# TEXTE FOURNI
* * *

Une autre école a prétendu retrouver tous les élémens importans de la mythologie grecque dans un fonds de croyances communes à tous les peuples de race aryenne, par eux apporté de leur lointain berceau. Cette école, celle d’Adalbert Kuhn et de Max Muller, a rendu de grands services par les comparaisons qu’elle a établies entre les plus anciens monumens de la pensée religieuse chez les peuples aryens, par les lumières qu’elle a jetées sur la manière dont s’éveille et se développe le sentiment qui se trouve au fond de tous les cultes. Sa faiblesse, ç’a été de ne pas apprécier à leur juste valeur les influences qu’a subies le peuple grec depuis que, détaché, de ses frères aryens, il est entré dans le cercle des peuples riverains de la Méditerranée[1]. On a eu aussi le tort d’attribuer aux conceptions religieuses la même persistance qu’à la langue, de croire qu’elles résistent aussi victorieusement à l’infiltration des élémens étrangers. Malgré l’attachement que tout peuple de race pure et de tempérament jeune porte à ses dieux, il ne lui est pas possible de se soustraire à l’action des religions du dehors ; il y a là pour ses croyances un péril auquel celles-ci auront d’autant moins chance d’échapper que le peuple voisin aura une civilisation plus brillante et un culte où les images et la pompe extérieure jouent

  1. Dans l’ouvrage vraiment remarquable qu’il vient de publier sous le titre de Mythologie de la Grèce antique, M. Decharme n’est pas tombé dans ce défaut. Il n’a pas manqué, dans son introduction (pages xxviii-xxix) d’indiquer quelle part devait revenir à l’Orient sémitique dans la formation des mythes grecs.

* * *

# DONNÉES FOURNIES
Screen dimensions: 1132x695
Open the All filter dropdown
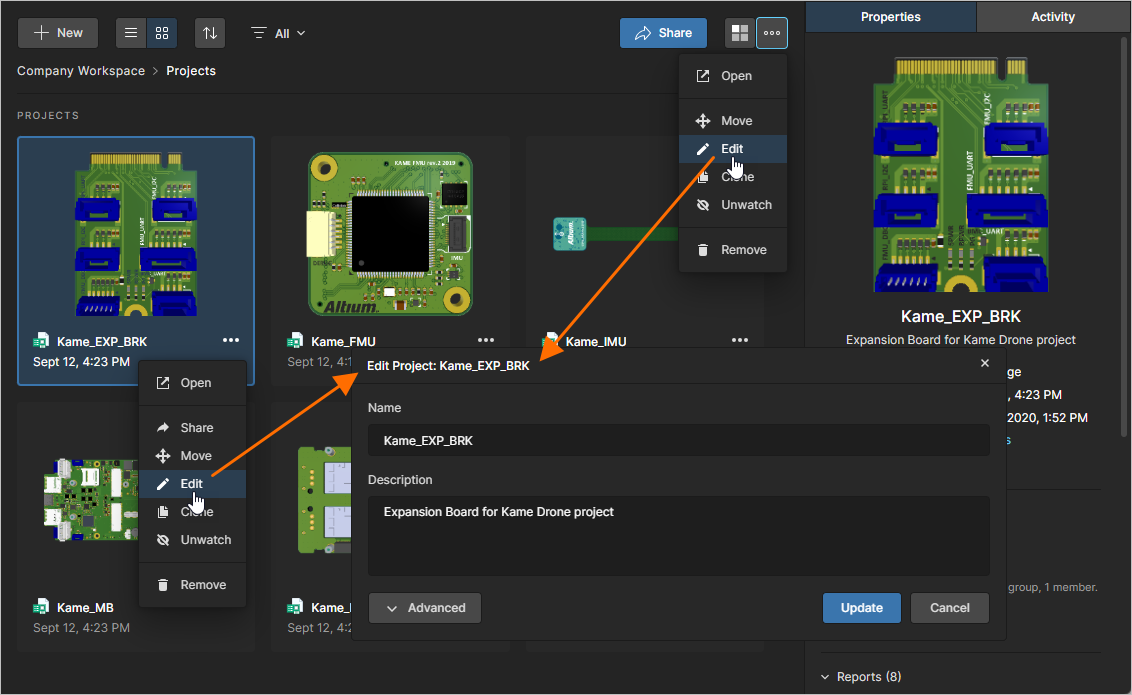coord(283,33)
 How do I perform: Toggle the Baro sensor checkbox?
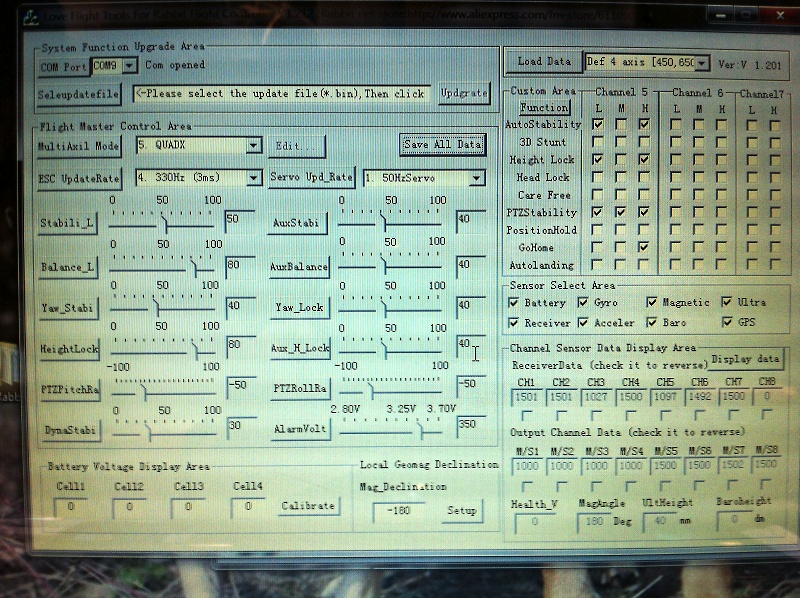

* * *

# OBJECTIF DE L'EXERCICE
D'après le texte fourni, à qui appartient l'école qui voit dans la mythologie grecque des croyances communes à tous les peuples de race aryenne ?

# RÉPONSE AU PROBLÈME
À Adalbert Kuhn et à Max Muller.